American college football season

The 1937 Maryland Terrapins football team represented the University of Maryland during the 1937 college football season as a member of the Southern Conference. The highlight of the season was a 13–0 shutout of 17th-ranked Syracuse. In the homecoming game, Charlie Weidinger completed a pass to William Bryant for a 13–7 go-ahead over Florida. The Terrapins' two losses came against Penn and Penn State, the latter being the second game in a rivalry that would bedevil Maryland throughout its entire duration. At the end of the season, Maryland was declared the Southern Conference champions, the team's first major conference title.

==Schedule==

| Date | Opponent | Site | Result | Attendance | Source |
| September 25 | St. John's (MD)* | Byrd Stadium; College Park, MD; | W 25–0 |  |  |
| October 2 | at Penn* | Franklin Field; Philadelphia, PA; | L 21–28 | 30,000 |  |
| October 9 | Western Maryland* | Byrd Stadium; College Park, MD; | W 6–0 | 7,000 |  |
| October 16 | at Virginia* | Scott Stadium; Charlottesville, VA (rivalry); | W 3–0 | 6,000 |  |
| October 23 | vs. No. 17 Syracuse* | Municipal Stadium; Baltimore, MD; | W 13–0 | 10,000 |  |
| October 30 | Florida* | Byrd Stadium; College Park, MD; | W 13–7 | 10,000 |  |
| November 6 | at VMI | Alumni Field; Lexington, VA; | W 9–7 | 5,000 |  |
| November 13 | at Penn State* | New Beaver Field; State College, PA (rivalry); | L 14–21 | 7,535 |  |
| November 20 | at Georgetown* | Griffith Stadium; Washington, DC; | W 12–2 | 22,000 |  |
| November 25 | vs. Washington and Lee | Municipal Stadium; Baltimore, MD; | W 8–0 | 9,600 |  |
*Non-conference game; Rankings from AP Poll released prior to the game;

==Syracuse game and Wilmeth Sidat-Singh==
Syracuse and nearby Cornell were among the first collegiate football teams to include African-American players as starting backfield players. Wilmeth Sidat-Singh, starred for Syracuse, playing a position equivalent to modern-day quarterback.
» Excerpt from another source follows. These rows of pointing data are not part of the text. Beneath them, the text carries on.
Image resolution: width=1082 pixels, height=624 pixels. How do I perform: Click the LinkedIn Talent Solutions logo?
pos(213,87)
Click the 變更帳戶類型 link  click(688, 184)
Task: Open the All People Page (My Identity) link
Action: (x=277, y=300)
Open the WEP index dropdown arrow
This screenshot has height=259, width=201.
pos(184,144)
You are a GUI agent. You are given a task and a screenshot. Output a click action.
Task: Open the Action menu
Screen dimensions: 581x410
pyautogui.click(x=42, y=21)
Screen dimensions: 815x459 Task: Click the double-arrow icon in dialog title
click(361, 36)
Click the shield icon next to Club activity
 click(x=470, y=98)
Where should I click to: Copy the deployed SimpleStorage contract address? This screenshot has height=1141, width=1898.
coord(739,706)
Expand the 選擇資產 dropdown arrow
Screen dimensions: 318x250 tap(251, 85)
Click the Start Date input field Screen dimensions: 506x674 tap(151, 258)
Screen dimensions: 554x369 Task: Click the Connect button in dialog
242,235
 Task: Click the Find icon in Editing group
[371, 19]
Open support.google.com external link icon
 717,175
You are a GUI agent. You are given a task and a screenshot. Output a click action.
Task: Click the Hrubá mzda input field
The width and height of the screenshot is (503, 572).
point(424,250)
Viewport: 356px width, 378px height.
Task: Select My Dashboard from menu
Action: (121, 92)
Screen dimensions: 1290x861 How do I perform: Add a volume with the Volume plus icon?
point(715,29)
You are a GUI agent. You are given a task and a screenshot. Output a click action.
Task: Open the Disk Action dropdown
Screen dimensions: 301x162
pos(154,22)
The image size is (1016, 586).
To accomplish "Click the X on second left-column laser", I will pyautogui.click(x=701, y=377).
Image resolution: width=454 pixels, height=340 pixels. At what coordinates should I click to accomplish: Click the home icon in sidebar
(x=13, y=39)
In that era, when games were played in Southern segregation states, African-American players from Northern schools were banned from the field. Because of his light complexion and name, Sidat-Singh was sometimes assumed to be a "Hindu" (as people from India were often called by Americans during this time). However. shortly before a game against Maryland, a black sportswriter, Sam Lacy, wrote an article in the Baltimore Afro-American, revealing Sidat-Singh's was African-American. Maryland refused to let him play and he was held out of the game and Syracuse lost the game 0–13. In a rematch the following year at Syracuse, Sidat-Singh led the Orange to a lopsided victory (53-0) over Maryland.

On Saturday, Nov. 9, 2013, the University of Maryland publicly apologized to surviving relatives at a ceremony during a football game at Syracuse.